(TASK REQUIREMENTS)
The lines below, from the one holding "Дзеркало економ ЗОПАР № Е 1 (511, 1572)" through the one holding "Next (317, 493)", are to be restated word for word, with all images left out.

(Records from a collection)
------------

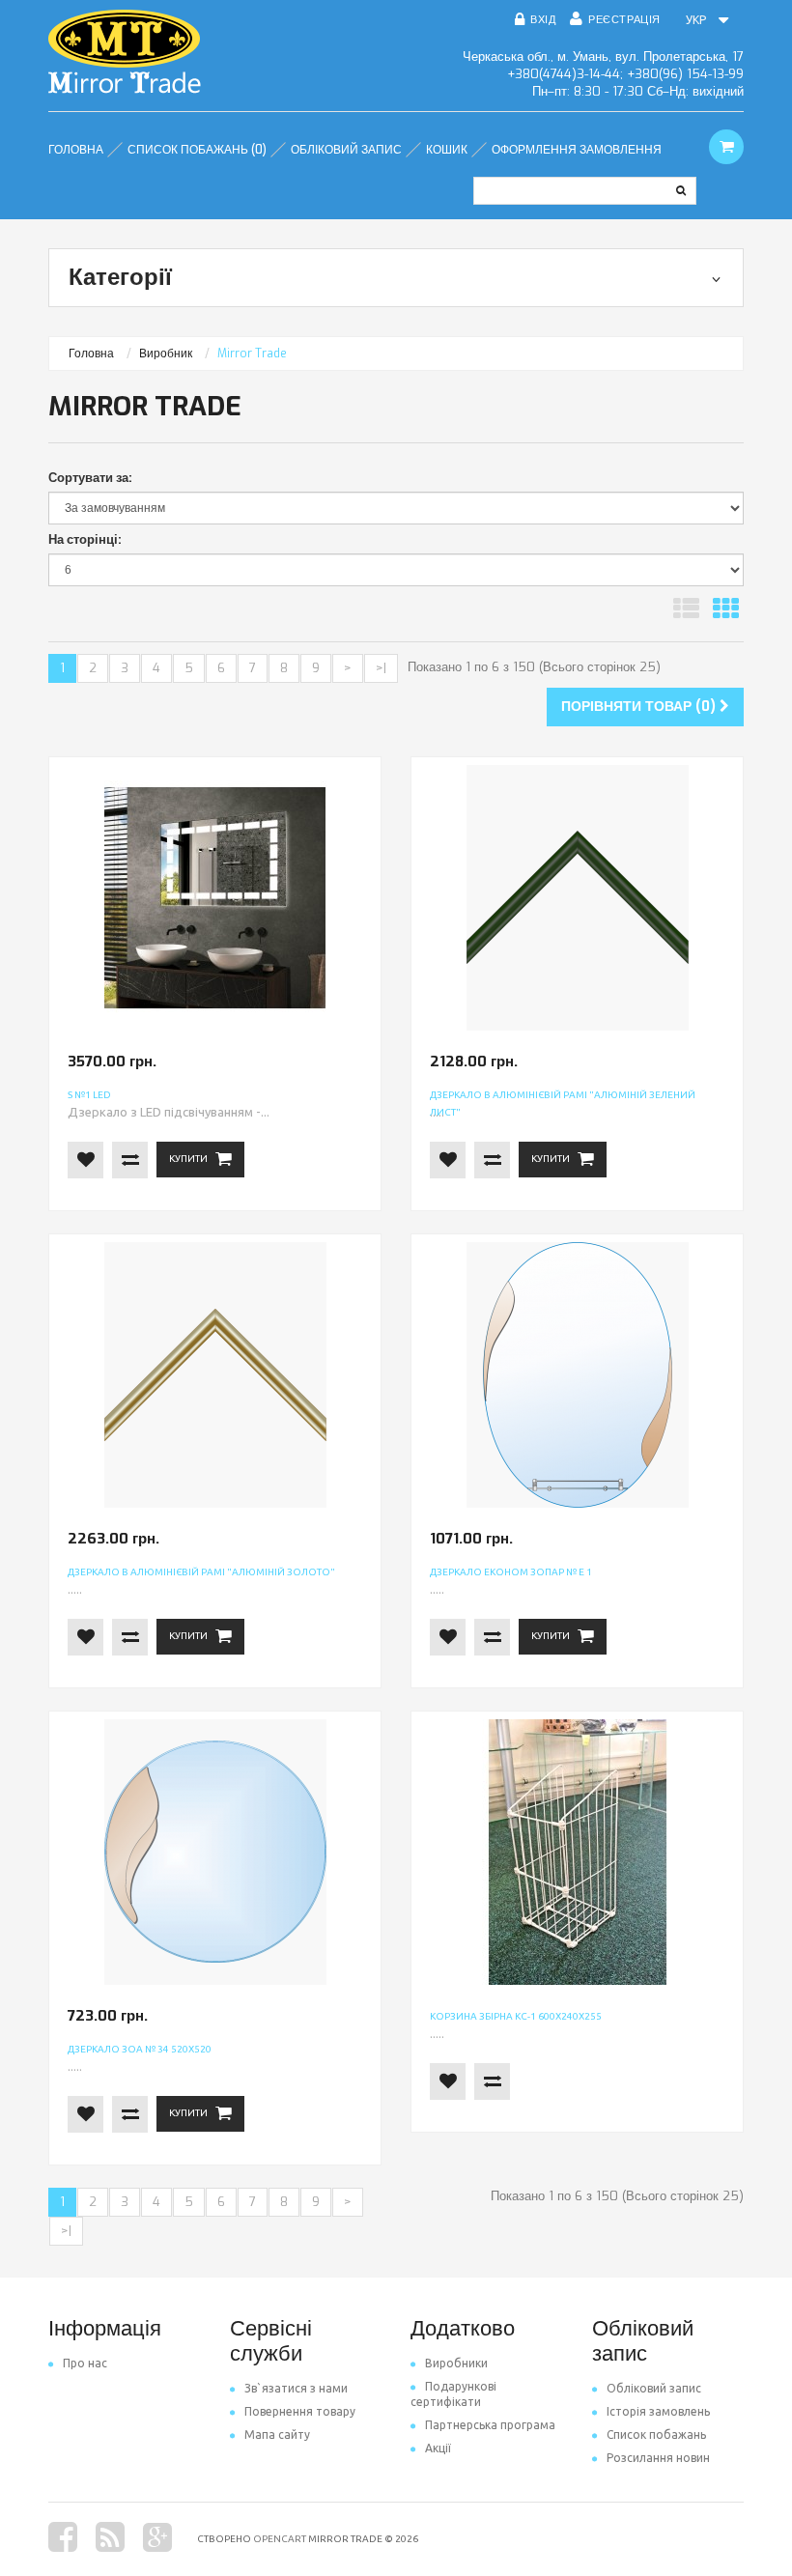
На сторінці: (85, 539)
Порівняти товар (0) (640, 706)
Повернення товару (299, 2411)
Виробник (165, 353)
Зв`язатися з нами (296, 2388)
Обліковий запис (654, 2388)
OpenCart (279, 2539)
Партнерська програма (490, 2425)
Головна (91, 353)
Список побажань (656, 2434)
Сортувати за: (90, 477)
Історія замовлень (658, 2411)
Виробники (456, 2363)
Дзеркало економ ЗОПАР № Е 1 (511, 1572)
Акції (438, 2448)
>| (381, 668)
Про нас (85, 2363)
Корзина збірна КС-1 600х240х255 (516, 2016)
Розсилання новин (658, 2457)
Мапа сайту (277, 2434)
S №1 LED (89, 1095)
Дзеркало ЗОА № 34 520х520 (140, 2049)
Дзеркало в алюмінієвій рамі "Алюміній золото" (201, 1572)
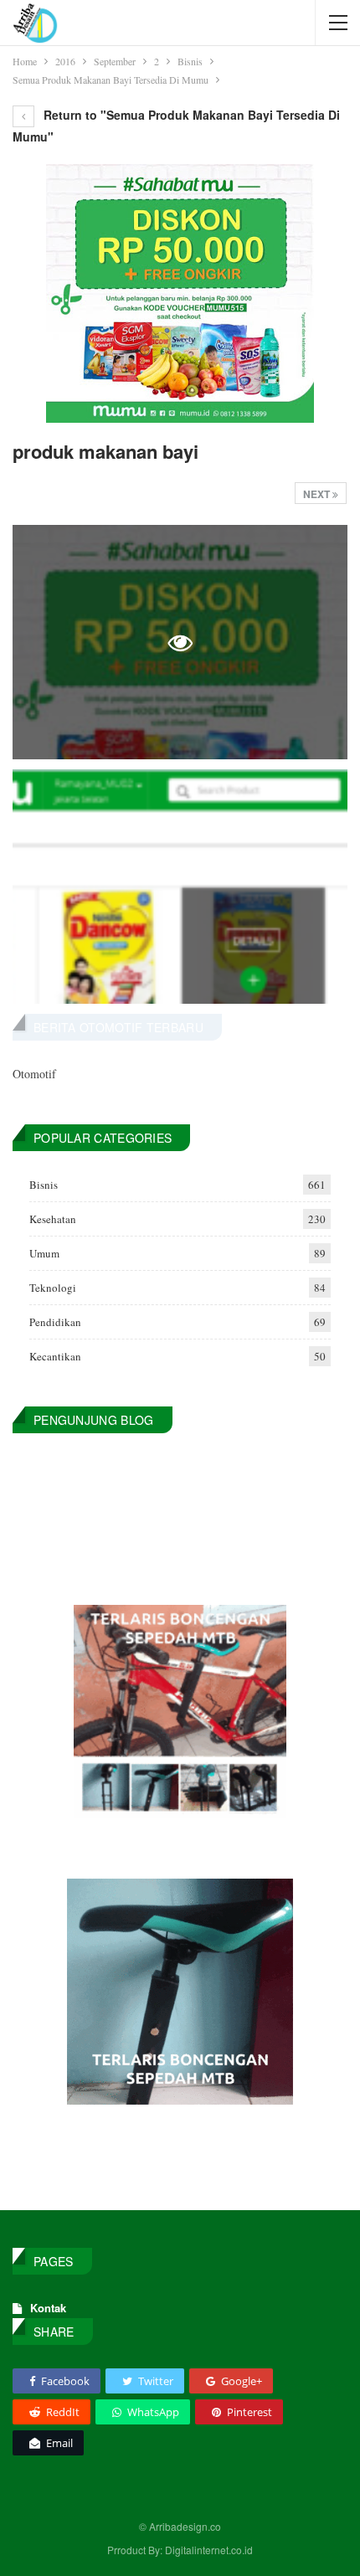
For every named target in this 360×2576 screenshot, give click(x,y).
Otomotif (34, 1074)
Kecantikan (55, 1356)
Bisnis (43, 1184)
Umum (44, 1253)
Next (317, 493)
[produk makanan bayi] (180, 886)
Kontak (48, 2308)
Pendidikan (55, 1321)
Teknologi (52, 1287)
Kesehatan (52, 1218)
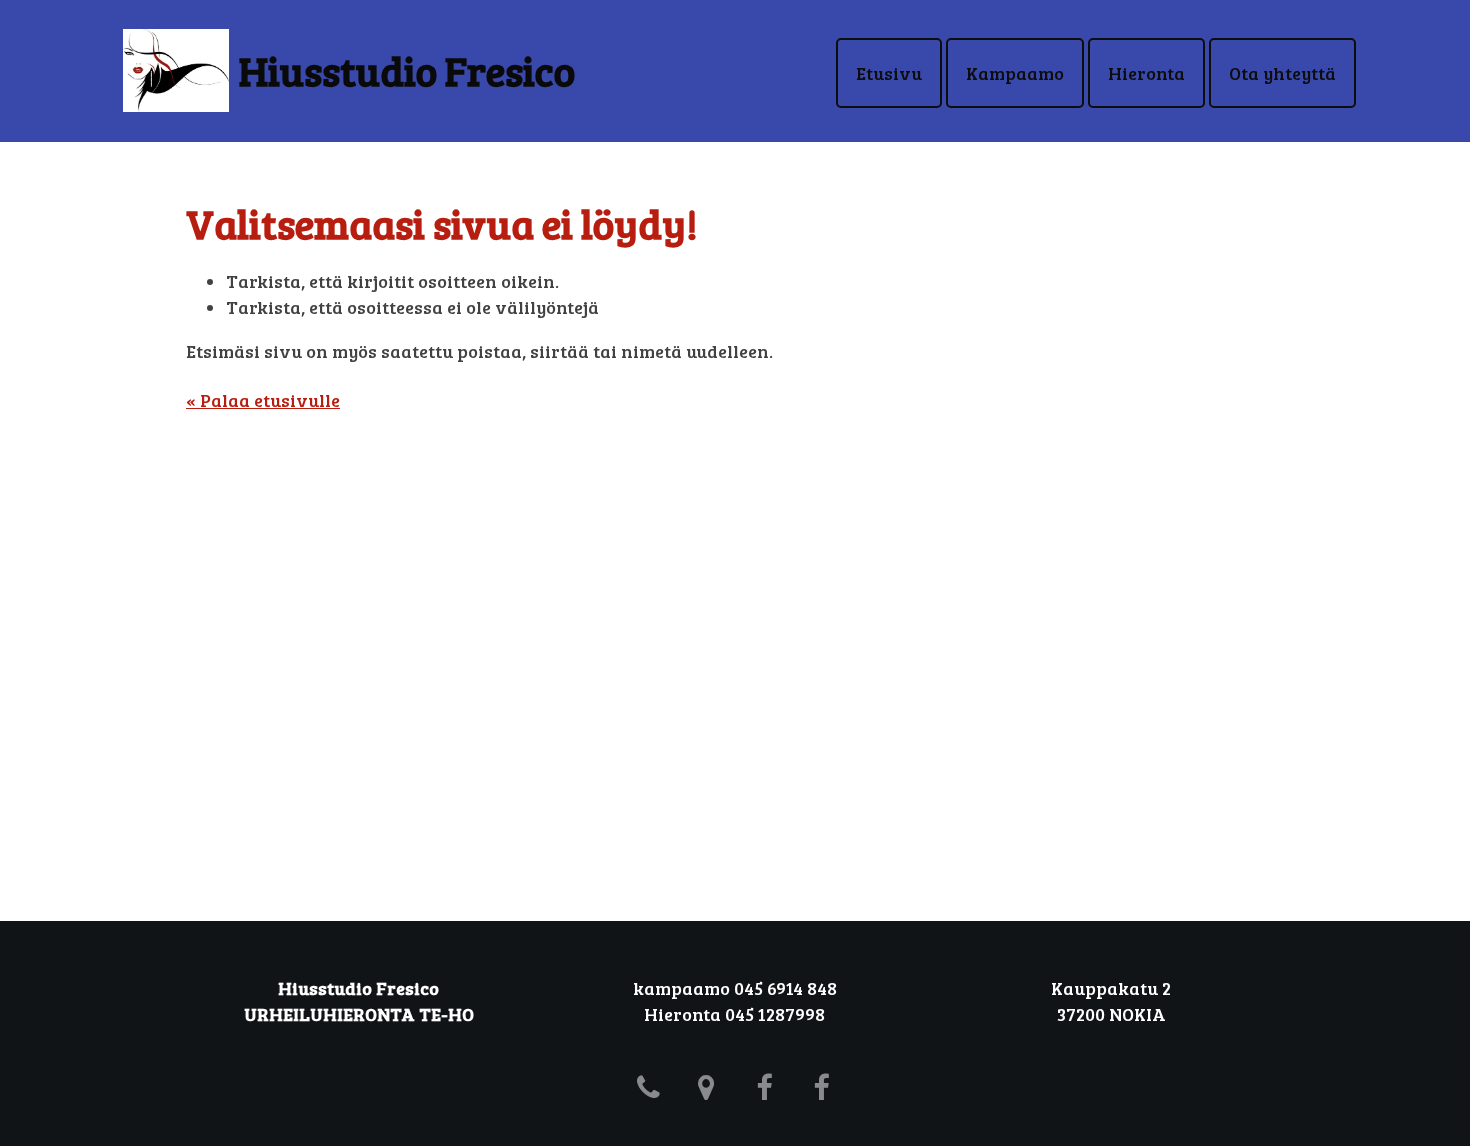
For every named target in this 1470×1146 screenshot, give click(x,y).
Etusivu (889, 73)
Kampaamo (1015, 73)
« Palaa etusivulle (263, 400)
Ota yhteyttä (1282, 73)
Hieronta (1146, 73)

------------

(SOLVED PROBLEM)
Дзеркало економ ЗОПАР № Е 1 (511, 1572)
Акції (438, 2448)
>| (381, 668)
Про нас (85, 2363)
Корзина збірна КС-1 600х240х255 (516, 2016)
Розсилання новин (658, 2457)
Мапа сайту (277, 2434)
S №1 LED (89, 1095)
Дзеркало ЗОА № 34 520х520 (140, 2049)
Дзеркало в алюмінієвій рамі "Алюміній золото" (201, 1572)
For every named target in this 360×2576 screenshot, give click(x,y).
Otomotif (34, 1074)
Kecantikan (55, 1356)
Bisnis (43, 1184)
Umum (44, 1253)
Next (317, 493)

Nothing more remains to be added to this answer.